Indeed, while cofounder and longtime CEO Tina Sharkey suggested to Bloomberg that SoftBank loved Brandless’s uniform price points, its messaging to customers, and that Brandless was focused on a “highly curated collection” in contrast to Amazon’s everything-store ethos, Brandless has steadily been losing customers since the round closed — a lot of them, according to The Information.
Specifically, it says that analysis provided to it by Second Measure, a company that analyzes anonymized debit and credit card purchases, found that Brandless had 26.5% fewer customers last month than it did in May 2018.
We’ve reached out to both Brandless and SoftBank for more information. (Brandless’s earlier backers include Redpoint Ventures, New Enterprises Associates, GV, and Cowboy Ventures.
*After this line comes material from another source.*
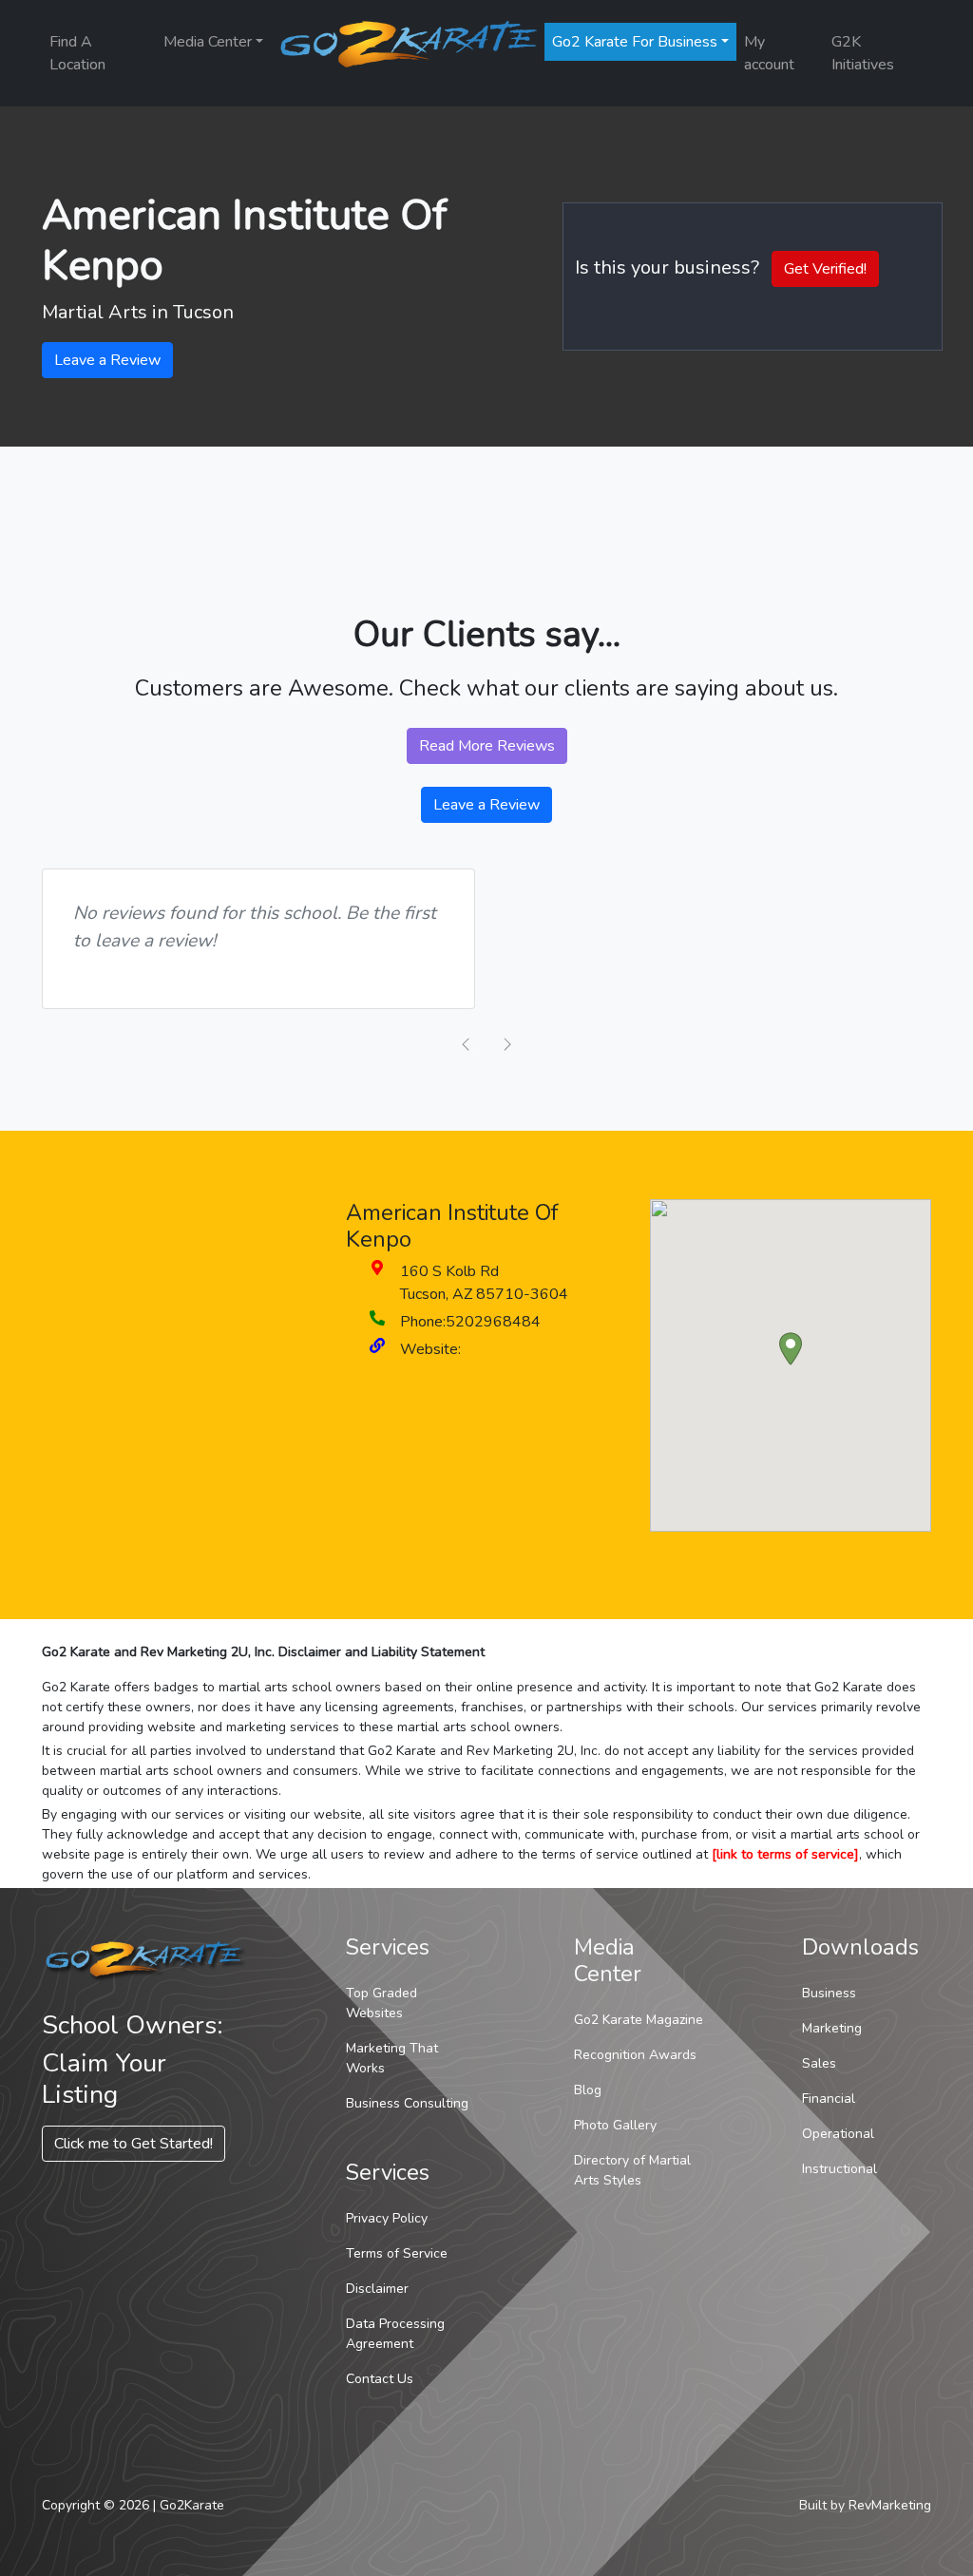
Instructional (839, 2169)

It has raised $292 million altogether, shows Crunchbase.)
SoftBank declined to comment and we’ve yet to hear back from Brandless. In the meantime, The Information says it has talked with numerous former employees who cite quality control issues as one of the company’s biggest challenges over time — from silicone serving spoons that detached from their handles, to glass containers that arrived broken on customer’s doorsteps and, in some cases, sliced their fingers.
They also recount inventory challenges, including buying too much perishable inventory and not buying enough of other, popular items. And they say that some of the inventory for sale on Brandless in its early days came from Beach House, a company that was cofounded by Ido Leffler, an Israeli entrepreneur who also cofounded Brandless with Sharkey.
A bigger revelation by The Information is that Sharkey stepped down as CEO in March, which Sharkey had herself quietly revealed in a Medium post in March titled “More Goodness.”
A source familiar with the situation says Sharkey made the decision, approaching the board about replacing herself and moving exclusively into a co-chairman role. The Information cites its own source, who seems to echo that Sharkey was not pushed out, but who suggests her decision stemmed from tensions with SoftBank, which was pushing for Brandless to turn a profit.
The Information also reports that Brandless recently appointed a new CEO to replace Sharkey: serial founder John Rittenhouse, whose LinkedIn profile says he began the job last month. Rittenhouse spent several years as a C-suite executive at Wal-Mart nearly 20 years ago. He has since cofounded two beverage industry companies, VinAsset and the business-to-business software firm Fortera.co.
A source tells us he was introduced to the company through New Enterprise Associates .
The Information report is definitely worth a read, offering as it does other interesting details while leaving open the question of whether Brandless is going through the growing pains of a young company that raised too much capital too soon, or its problems run deeper.
Either way, the bet is looking like a troubled one for SoftBank, and at a time when the Japanese conglomerate reportedly has other, seemingly major challenges with which to contend.